Exercise details: Can you extend the news article on the economic stimulus plan, picking up right after its final sentence?

Text segment:
The key to the plan's success won't be its design, but its implementation, he cautioned, particularly the public works spending on roads, schools, ports and military bases.
"It runs the risk of turning into pork projects that are done more for political than economic reasons, but if it is well managed and run, it could" do much good, said Zandi, who's been a frequent expert witness before Congress as lawmakers drafted competing plans.
House Republicans have lampooned some modest spending provisions in the package that have little to do with stimulating the economy, but those measures account for only a small portion of the money.
Some critics warn that "Buy America" provisions directing road projects to use U.S.-made steel and concrete may raise costs to taxpayers. Jim Owens, the chief executive officer of Caterpillar Inc., whose company is the world's largest maker of bulldozers, told CNBC television on Monday that Buy America provisions would force him to fire workers because of increased project costs.
On Monday, Caterpillar, based in Peoria, Ill., announced that it would eliminate 20,000 jobs.
A related danger is that such nationalistic policies could encourage foreign governments to imitate them. That would hurt U.S. exporters such as Caterpillar and could further shrink global trade, one of the mistakes that nations made during the Great Depression of the 1930s.
The nonpartisan Congressional Budget Office, in an analysis released Monday and in congressional testimony Tuesday, said that the Democratic stimulus plan generally would get government money into the economy quickly, with 65 percent of it spent by October 2010.
The CBO, however, offered a frank warning that the deluge of money being made available for public works programs could overwhelm federal, state and local agencies. It said history suggested that there was a lag between when funding was authorized and when it was spent.

Data shown:
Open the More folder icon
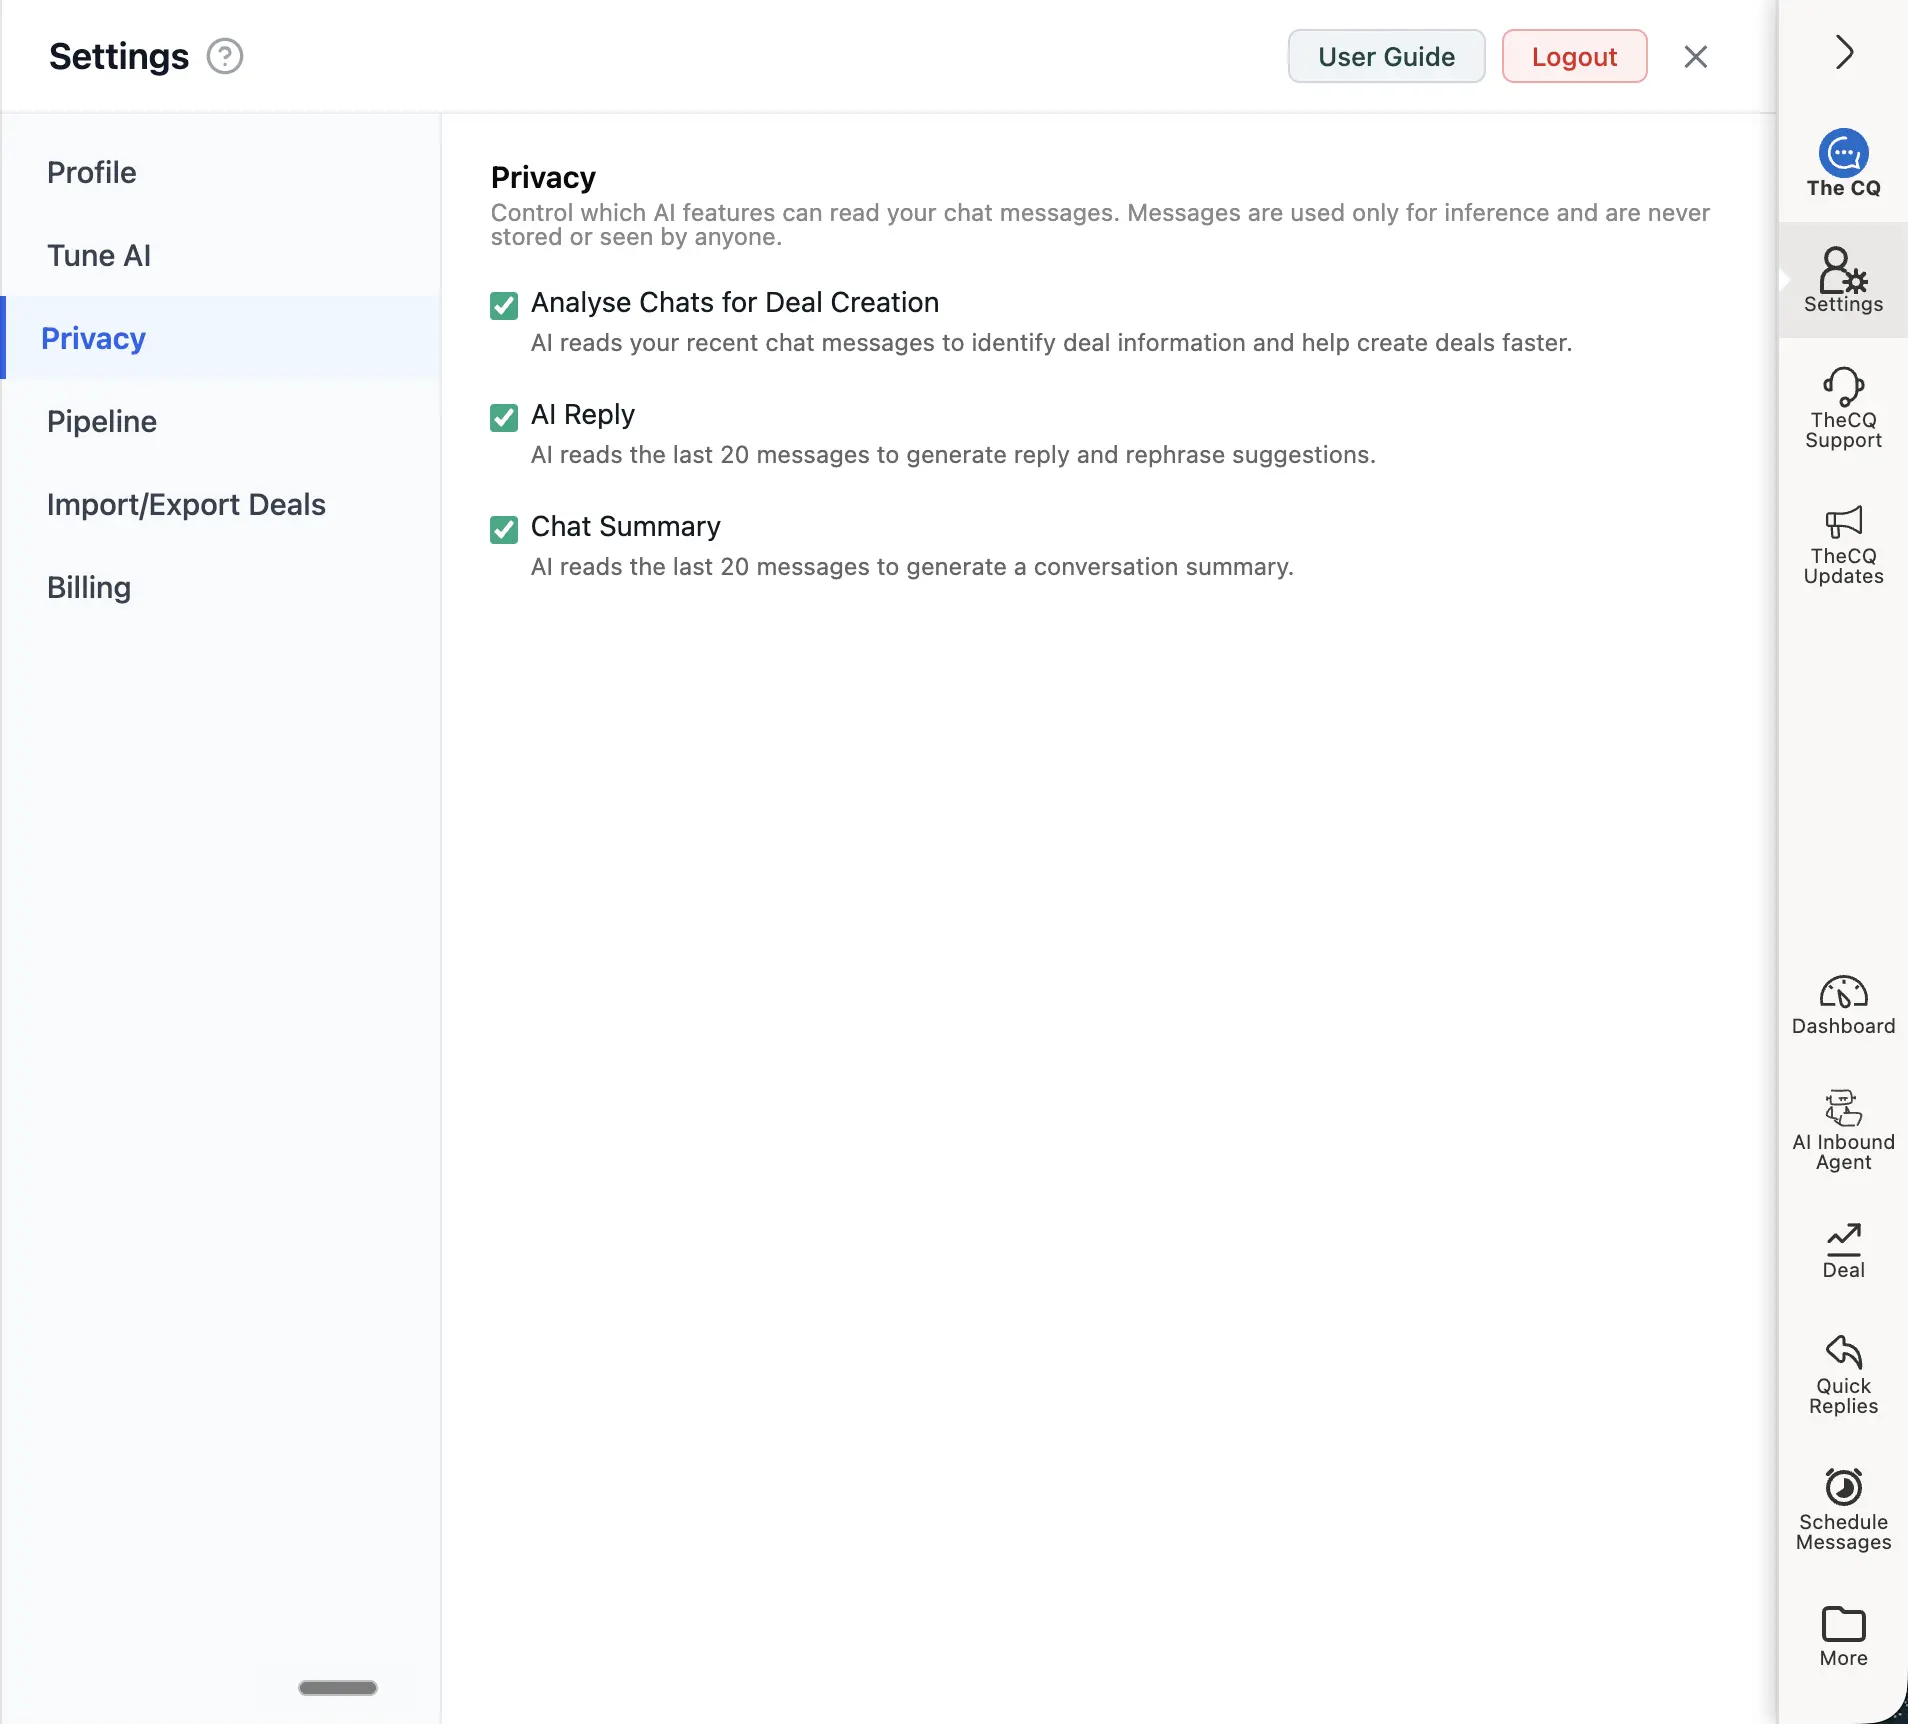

Result:
"Based on such experiences, CBO expects that federal agencies, along with states and other recipients of that funding, would find it difficult to properly manage and oversee a rapid expansion of existing programs so as to expend the added funds as quickly as they expend the resources provided for their ongoing programs," the agency said.
Testifying before the Senate Budget Committee on Monday, a former vice chairman of the Federal Reserve said that the provisions to aid state governments would help prevent a bad situation from turning worse.
"Aiding states will prevent them from taking actions to balance their budget — cutting spending and raising taxes — that will make the recession worse," said Alice Rivlin, a former Fed governor and a prominent economist with the center-left research center The Brookings Institution. Most state constitutions require budgets to be balanced.
Private-sector economists who support the stimulus plan say that it could be made better, and, yes, bigger.
"I would make the package bigger . . . increase the package to over $1 trillion," Zandi said.
One change, he said, could be to take the $7,500 tax credit being proposed for home purchases by first-time buyers and apply it to all home purchases, payable at closing. This would help reverse the deep slide in the national housing market.
Zandi also proposes a bigger payroll-tax holiday, which would provide temporary relief for workers and their employers, getting more cash into the economy.